PARTS OF THE EXERCISE:
• A. Write out the stretch of the abstract on volcanic winter in Late Paleozoic Pangaea from "Recently, this idea" through "Large Igneous Province.".
• B. Say whether each statement agrees with the abstract on volcanic winter in Late Paleozoic Pangaea, answering yes or no and quoting the deciding words: (i) The Late Paleozoic Ice Age was Earth's most recent icehouse climate before the Cenozoic. (ii) The evidence cited implies tropical climate may have been up to 15 degrees Celsius warmer than today. (iii) The authors consider effusive volcanic activity as an explanation.
• C. Carry on the abstract on volcanic winter in Late Paleozoic Pangaea from the point where it stops.

TEXT SECTION:

Volcanic Winter and Cold Tropical Uplands in Late Paleozoic Pangaea: A Thought Experiment

Monday, 15 December 2014
Nicholas G Heavens, Hampton University, Hampton, VA, United States and Gerilyn S Soreghan, Univ of Oklahoma, Norman, OK, United States
The Late Paleozoic Ice Age (LPIA) was the Earth’s most recent icehouse climate prior to the Cenozoic. At present, it is generally accepted that the latitudinal gradient in climate conditions was similar to the present icehouse. High-latitude ice sheets occasionally advanced into the mid-latitudes and retreated once more, but the tropics were warmer or similar in climate to the tropics during the Plio-Pleistocene.

Recently, this idea has been challenged by sedimentological evidence of glaciation and dry weathering in upland areas of the tropics as well as geochemical evidence for cold tropical oceans that is consistent with the sedimentological evidence. These observations challenge current qualitative and quantitative models of Late Paleozoic climate, implying tropical climate may have been up to 15 degrees Celsius colder than the present day at some point during the LPIA.

Here we consider whether the disparity between evidence for equatorial cold in Pangaea and current models can be explained by explosive volcanic activity associated with events such as the Hercynian orogen or the Kennedy-Connors-Auburn Silicic Large Igneous Province.

MATERIAL SHOWN:
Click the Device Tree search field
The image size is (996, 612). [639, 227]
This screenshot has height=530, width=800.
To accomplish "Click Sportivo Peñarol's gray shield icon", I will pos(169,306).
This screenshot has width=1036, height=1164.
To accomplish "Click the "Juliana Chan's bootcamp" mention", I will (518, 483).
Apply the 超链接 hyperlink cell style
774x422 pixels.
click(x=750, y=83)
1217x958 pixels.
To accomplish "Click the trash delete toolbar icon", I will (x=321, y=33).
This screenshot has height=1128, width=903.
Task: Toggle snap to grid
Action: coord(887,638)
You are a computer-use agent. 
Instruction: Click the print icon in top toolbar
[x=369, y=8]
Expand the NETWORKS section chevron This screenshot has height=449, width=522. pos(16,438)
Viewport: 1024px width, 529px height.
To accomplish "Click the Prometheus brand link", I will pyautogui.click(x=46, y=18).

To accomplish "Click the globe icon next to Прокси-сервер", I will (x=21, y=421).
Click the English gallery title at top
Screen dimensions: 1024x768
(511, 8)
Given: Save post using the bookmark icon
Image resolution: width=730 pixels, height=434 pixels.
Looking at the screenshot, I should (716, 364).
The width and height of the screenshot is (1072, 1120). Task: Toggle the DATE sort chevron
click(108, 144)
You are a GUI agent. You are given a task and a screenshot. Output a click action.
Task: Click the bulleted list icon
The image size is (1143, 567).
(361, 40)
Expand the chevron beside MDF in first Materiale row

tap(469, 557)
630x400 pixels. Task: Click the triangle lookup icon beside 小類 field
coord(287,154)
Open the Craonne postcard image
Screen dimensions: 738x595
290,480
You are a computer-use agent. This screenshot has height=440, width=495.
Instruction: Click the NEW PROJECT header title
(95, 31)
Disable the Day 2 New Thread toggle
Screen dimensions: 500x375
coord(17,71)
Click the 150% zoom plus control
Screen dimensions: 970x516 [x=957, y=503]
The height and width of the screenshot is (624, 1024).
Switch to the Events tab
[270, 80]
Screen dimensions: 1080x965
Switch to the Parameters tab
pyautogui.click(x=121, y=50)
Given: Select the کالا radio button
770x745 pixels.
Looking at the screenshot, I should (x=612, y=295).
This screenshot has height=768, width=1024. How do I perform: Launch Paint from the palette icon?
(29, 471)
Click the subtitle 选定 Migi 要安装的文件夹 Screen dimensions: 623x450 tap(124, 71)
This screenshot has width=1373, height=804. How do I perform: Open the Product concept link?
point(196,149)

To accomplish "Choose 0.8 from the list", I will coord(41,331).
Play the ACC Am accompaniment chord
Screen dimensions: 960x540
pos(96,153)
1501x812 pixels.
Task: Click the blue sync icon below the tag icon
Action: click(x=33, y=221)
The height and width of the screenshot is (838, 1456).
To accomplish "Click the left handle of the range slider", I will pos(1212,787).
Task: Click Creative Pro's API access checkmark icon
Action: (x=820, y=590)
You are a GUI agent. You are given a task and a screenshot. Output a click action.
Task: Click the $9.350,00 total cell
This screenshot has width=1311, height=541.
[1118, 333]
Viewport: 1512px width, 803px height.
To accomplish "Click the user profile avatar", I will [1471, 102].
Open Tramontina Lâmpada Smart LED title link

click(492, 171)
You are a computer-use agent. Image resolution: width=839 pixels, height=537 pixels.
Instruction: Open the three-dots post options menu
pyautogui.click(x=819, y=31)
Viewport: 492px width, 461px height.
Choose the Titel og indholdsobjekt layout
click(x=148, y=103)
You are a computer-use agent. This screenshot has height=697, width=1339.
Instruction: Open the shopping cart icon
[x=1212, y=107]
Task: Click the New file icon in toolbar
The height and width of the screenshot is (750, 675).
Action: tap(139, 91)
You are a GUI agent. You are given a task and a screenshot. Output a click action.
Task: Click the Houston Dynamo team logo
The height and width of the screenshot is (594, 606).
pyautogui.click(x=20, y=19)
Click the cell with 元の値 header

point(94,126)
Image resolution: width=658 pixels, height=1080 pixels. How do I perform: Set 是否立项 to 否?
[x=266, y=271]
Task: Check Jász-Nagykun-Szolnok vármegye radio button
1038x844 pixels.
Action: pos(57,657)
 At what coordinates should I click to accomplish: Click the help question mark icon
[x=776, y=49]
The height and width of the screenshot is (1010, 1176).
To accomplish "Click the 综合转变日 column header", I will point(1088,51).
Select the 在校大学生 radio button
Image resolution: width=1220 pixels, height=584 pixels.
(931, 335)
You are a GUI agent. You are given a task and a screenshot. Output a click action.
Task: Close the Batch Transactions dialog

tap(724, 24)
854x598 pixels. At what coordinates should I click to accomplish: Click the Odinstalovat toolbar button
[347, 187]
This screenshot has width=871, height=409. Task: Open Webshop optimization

ANSWERS TO THE TASKS:
• A.
Recently, this idea has been challenged by sedimentological evidence of glaciation and dry weathering in upland areas of the tropics as well as geochemical evidence for cold tropical oceans that is consistent with the sedimentological evidence. These observations challenge current qualitative and quantitative models of Late Paleozoic climate, implying tropical climate may have been up to 15 degrees Celsius colder than the present day at some point during the LPIA.

Here we consider whether the disparity between evidence for equatorial cold in Pangaea and current models can be explained by explosive volcanic activity associated with events such as the Hercynian orogen or the Kennedy-Connors-Auburn Silicic Large Igneous Province.

• B.
(i) Yes: "The Late Paleozoic Ice Age (LPIA) was the Earth’s most recent icehouse climate prior to the Cenozoic."
(ii) No: "implying tropical climate may have been up to 15 degrees Celsius colder than the present day at some point during the LPIA."
(iii) No: "can be explained by explosive volcanic activity associated with events such as the Hercynian orogen or the Kennedy-Connors-Auburn Silicic Large Igneous Province."

• C.
We find that the necessary radiative forcing for glaciation in low-latitude upland areas could be generated by explosive volcanic activity one to two orders of magnitude greater than the present day, perturbing a baseline climate with mid-latitude glaciation in both hemispheres.

Such a forcing would have potentially significant impacts on the carbon cycle and ice sheet dynamics, but these effects are not likely to be unambiguously detectable in the record. Instead, we argue that measurements of mass independent fractionation of S in lacustrine sediments or other deposits sampling meteoric water would be the least ambiguous test of a hypothetical volcanic driver for late Paleozoic cold.

This work was supported in part by the National Science Foundation, EAR-1337463.